I was wondering after installation of Mountain Lion on VMWare or other virtualization softwares (on a mac) will it show the same "serial number" in "About This Mac"? And is it possible to customize that serial number, for development and test? And if it's possible, is it legal? (I know changing "Hardware UUID" is possible)


I have an OS X client VM within VMware Fusion. It does have a serial number (starting with VMW...). This is different to the host Mac.

VMware Fusion seems to generate the serial automatically, but it is not obviously stored in the vm's configuration files. Also not mentioned in the vm logs. My guess is that it is 'burnt' into the .nvram file when the vm is created or copied.

As you know the UUID can be changed, but the only references I can find to changing the serial number relate to downloadable OS X vm images. For example: Change serial hack This supports my guess in the previous paragraph.

Legal?
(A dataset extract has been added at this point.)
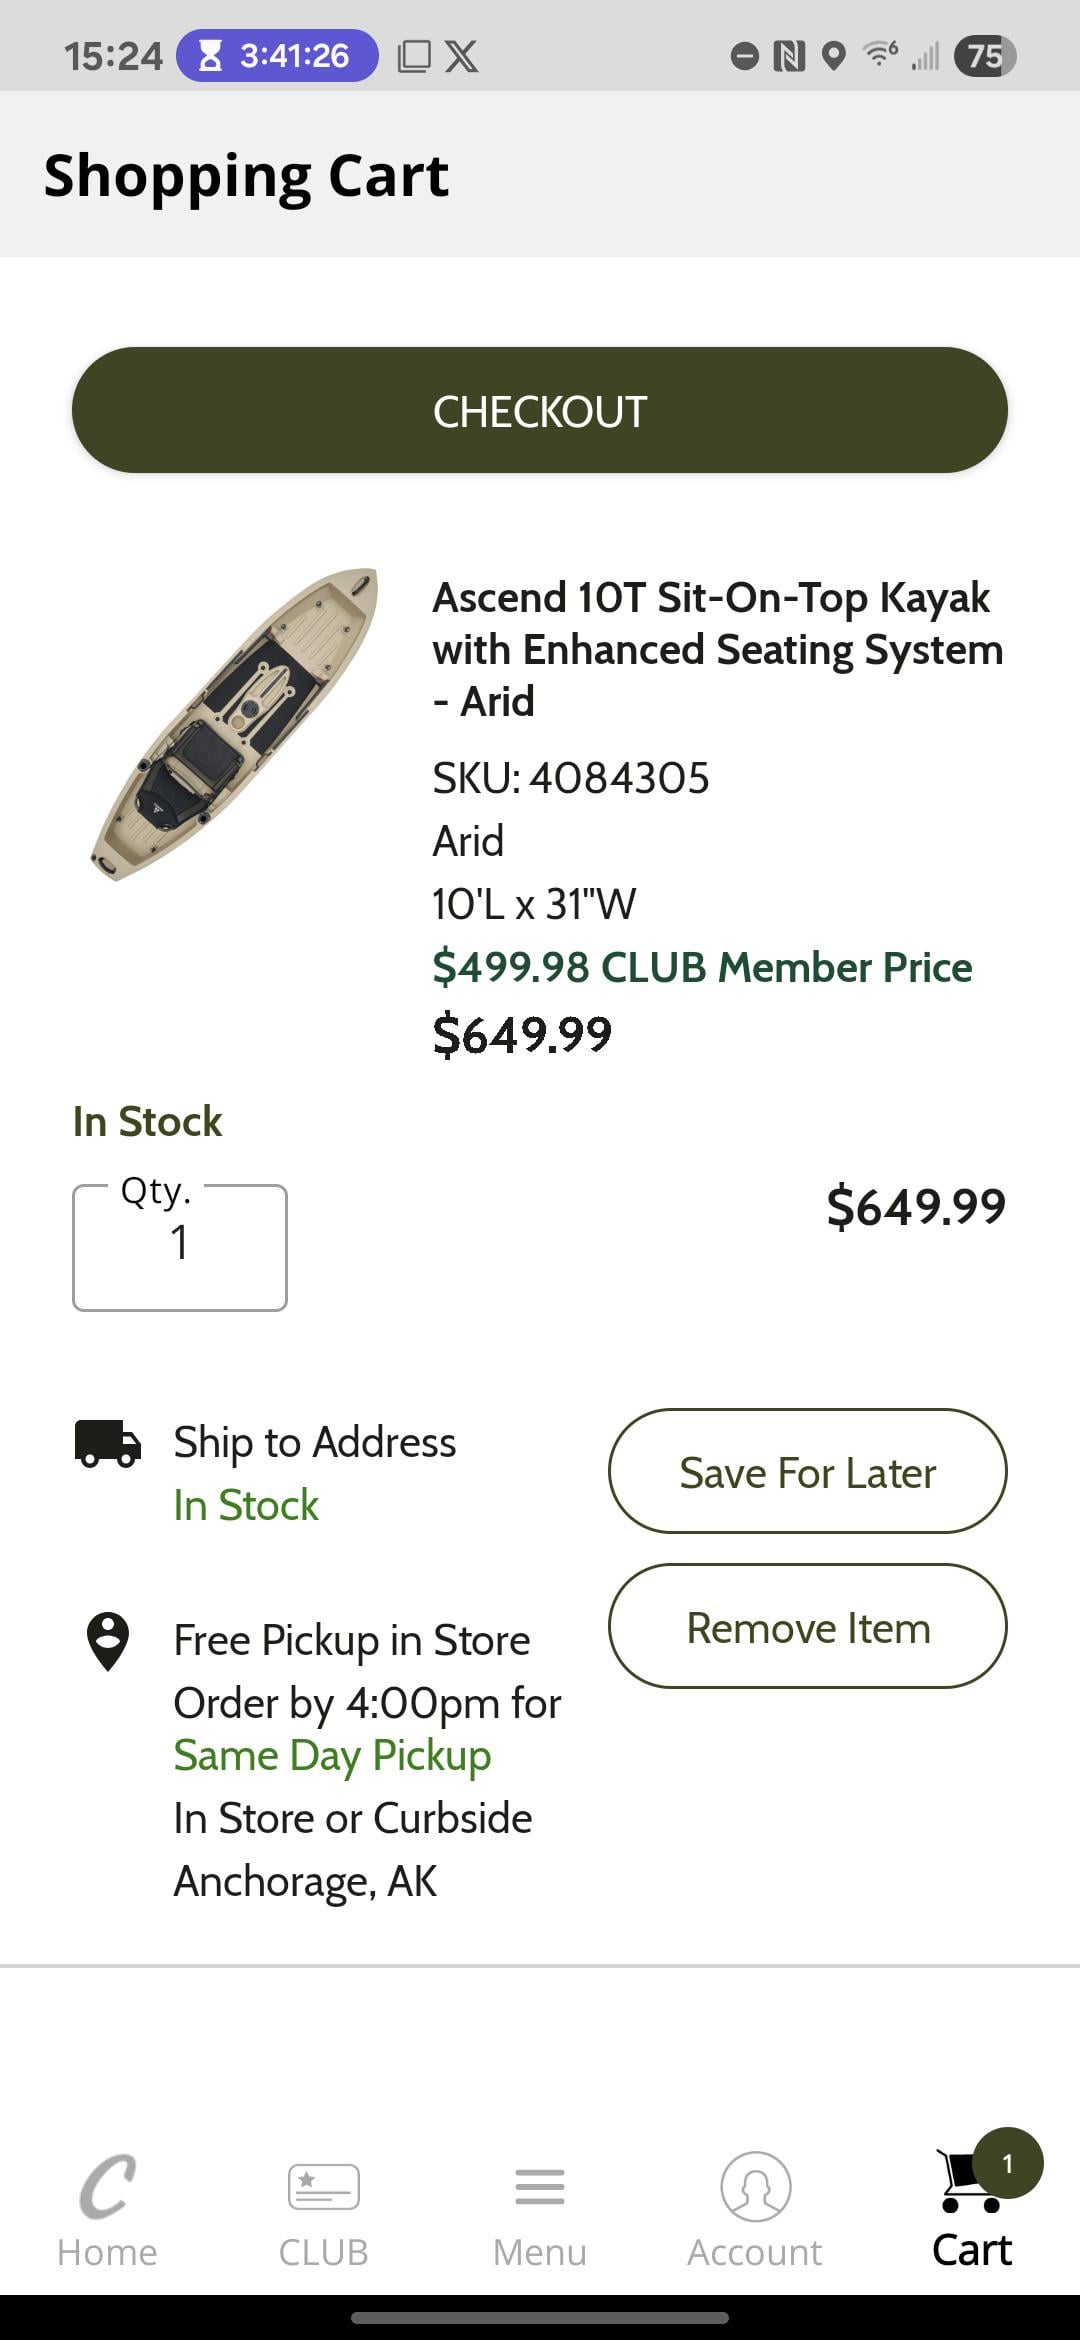Edit the Qty. quantity field
This screenshot has height=2340, width=1080.
coord(180,1247)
Using downloaded images breaches Apple licenses - but you are not doing this. Serial number: Not so clear as it does need to be globally unique - it would be bad to change it to a value used by another vm or physical mac.
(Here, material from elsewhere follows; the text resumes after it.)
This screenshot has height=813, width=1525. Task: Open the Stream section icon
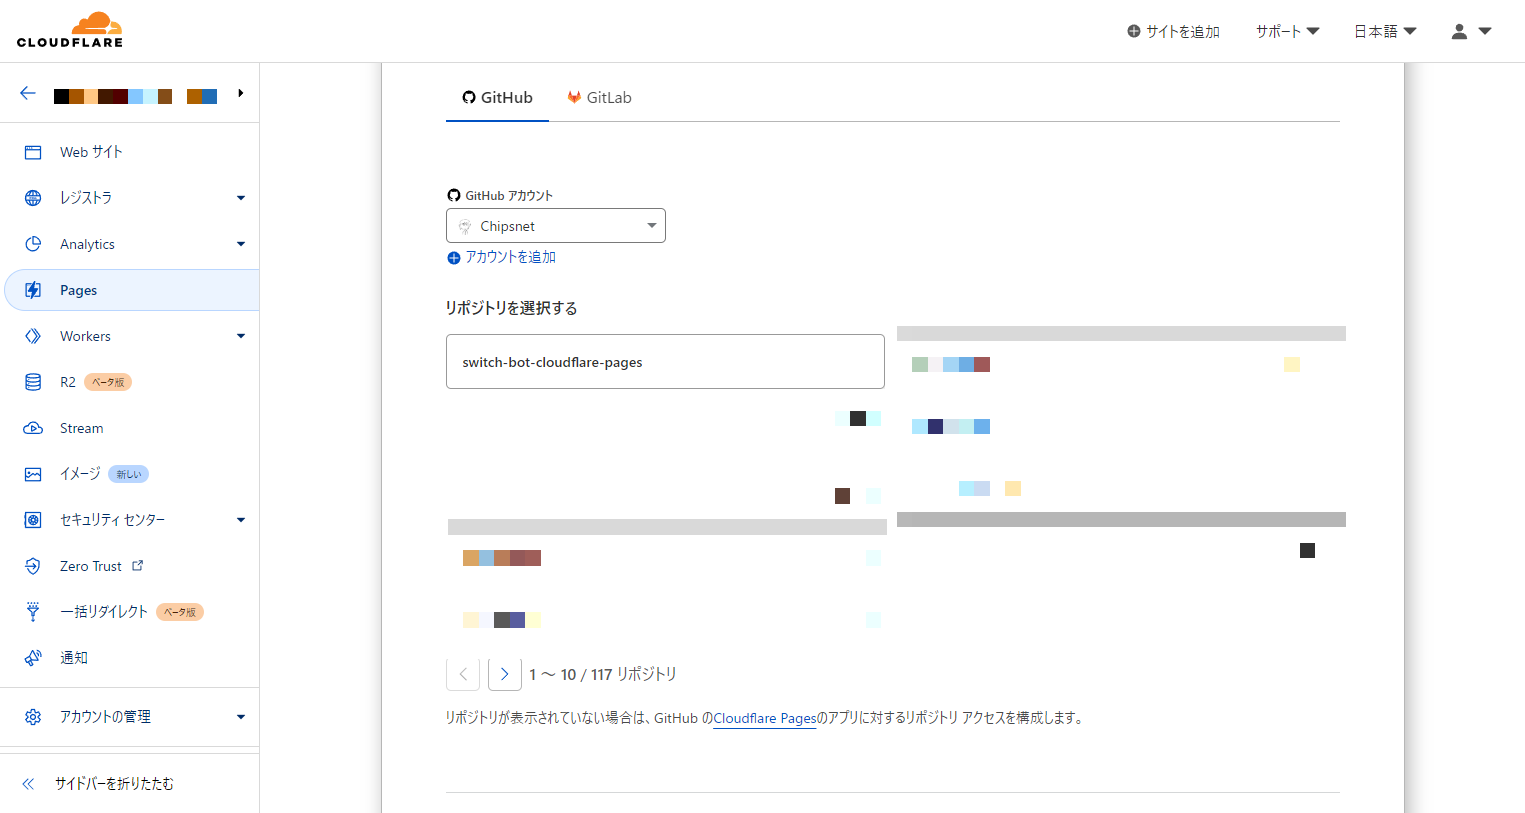coord(33,427)
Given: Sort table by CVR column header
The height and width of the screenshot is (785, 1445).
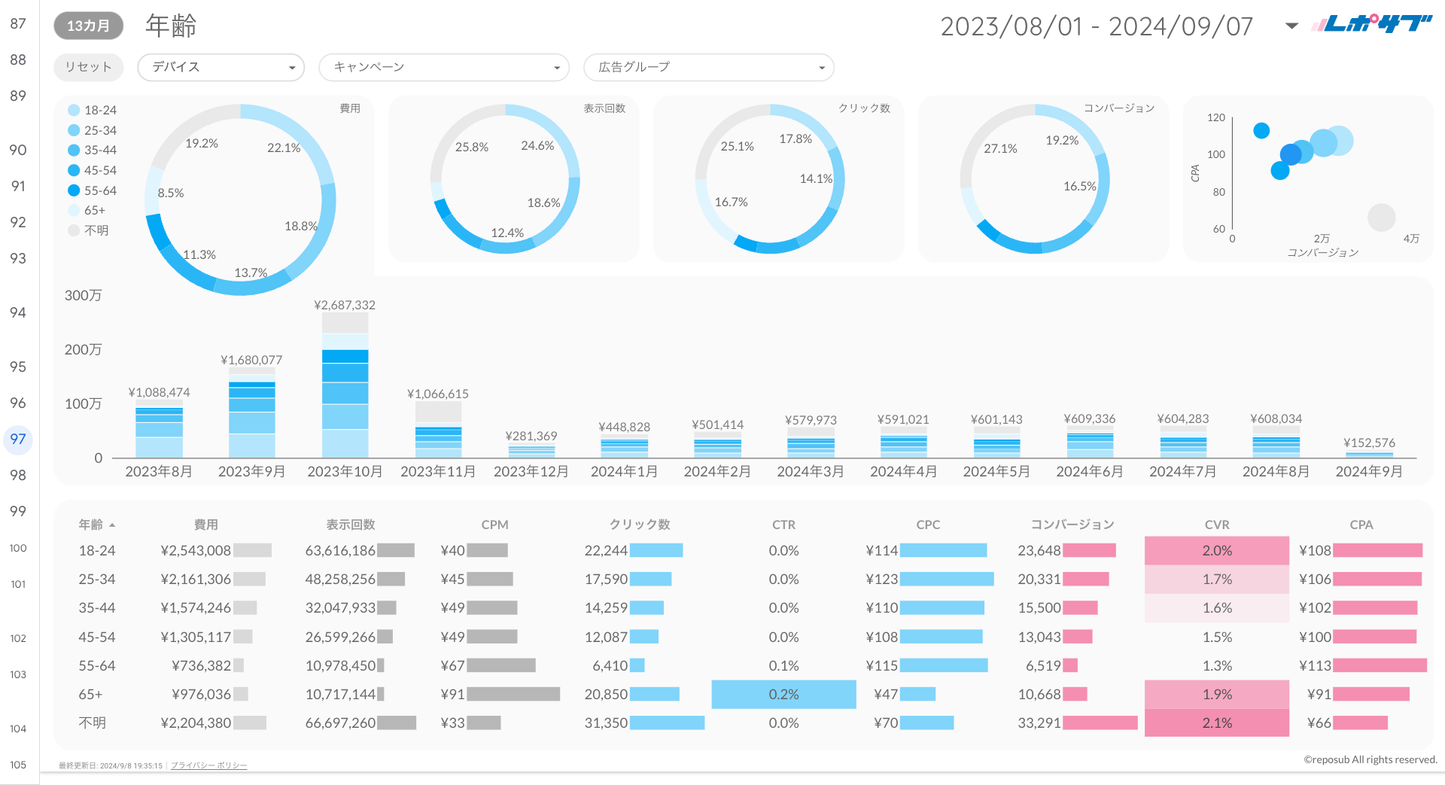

But, I don't understand your need to change the serial. VMware will make sure it is unique if you copy vms to create development and test environments.
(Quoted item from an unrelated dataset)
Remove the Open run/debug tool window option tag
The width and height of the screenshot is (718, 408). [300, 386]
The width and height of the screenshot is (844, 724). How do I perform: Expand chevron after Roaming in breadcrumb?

Most likely it will not generate a hardware serial number as there is no underlying hardware. And Macs don't require a hardware to even be programmed into the logic board (sometimes the Apple Geniuses forget to program them in when replacing your logic board, for instance).

I'm at work, away from my Macs, but as a test I checked the hardware serial number of my Windows 7 VM in VirtualBox. It was "0".


Apple states in TN1103 "Once the serial number has been lost there is no means to restore it to the machine."